Perl:以与输入文件相同的字节顺序打开输出文件 – UTF-16be 到。 UTF-16le
Perl: Open output file in same endianess as input file – UTF-16be vs. UTF-16le
当 Perl 打开一个 UTF-16 编码的文件时,
open my $in, "< :encoding(UTF-16)", "text-utf16le.txt" or die "Error $!\n";
它会自动检测 endianess thanks Byte Order Mark。
但是当我打开文件进行写入时
open my $out, "> :encoding(UTF-16)", "output.txt" or die "Error $!\n";
Perl 默认以 big endian 打开它。
如何指定以与输入文件相同的字节序打开输出文件?
如何从输入文件句柄$in
得到endianness/encoding? PerlIO::get_layers($in)

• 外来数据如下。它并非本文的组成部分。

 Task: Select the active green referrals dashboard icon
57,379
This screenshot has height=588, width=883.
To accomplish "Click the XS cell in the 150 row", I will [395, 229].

returns 其他图层 encoding(UTF-16)
.
您必须自己阅读 BOM。
use IO::Unread qw( unread );
open(my $fh_in, "<:raw", $qfn)
or die;
my $rv = read($fh_in, my $buf, 4);
defined($rv)
or die;
my $encoding;
my $bom_present;
if ($buf =~ s/^\x00\x00\xFE\xFF//) { $encoding = 'UTF-32be'; $bom_present = 1; }
elsif ($buf =~ s/^\xFF\xFE\x00\x00//) { $encoding = 'UTF-32le'; $bom_present = 1; }
elsif ($buf =~ s/^\xFE\xFF// ) { $encoding = 'UTF-16be'; $bom_present = 1; }
elsif ($buf =~ s/^\xFF\xFE// ) { $encoding = 'UTF-16le'; $bom_present = 1; }
elsif ($buf =~ s/^\xEF\xBB\xBF// ) { $encoding = 'UTF-8'; $bom_present = 1; }
else {
$encoding = 'UTF-8';
$bom_present = 0;
}
unread($fh_in, $buf) if length($buf);
binmode($fh_in, ":encoding($encoding)");
binmode($fh_in, ":crlf") if $^O eq 'MSWin32';
但是已经有人为您完成了:
use File::BOM qw( open_bom );
my $encoding = open_bom(my $fh_in, $qfn, ':encoding(UTF-8)');
当 Perl 打开一个 UTF-16 编码的文件时,
open my $in, "< :encoding(UTF-16)", "text-utf16le.txt" or die "Error $!\n";
它会自动检测 endianess thanks Byte Order Mark。
但是当我打开文件进行写入时
open my $out, "> :encoding(UTF-16)", "output.txt" or die "Error $!\n";
Perl 默认以 big endian 打开它。
如何指定以与输入文件相同的字节序打开输出文件?
如何从输入文件句柄$in
得到endianness/encoding? PerlIO::get_layers($in)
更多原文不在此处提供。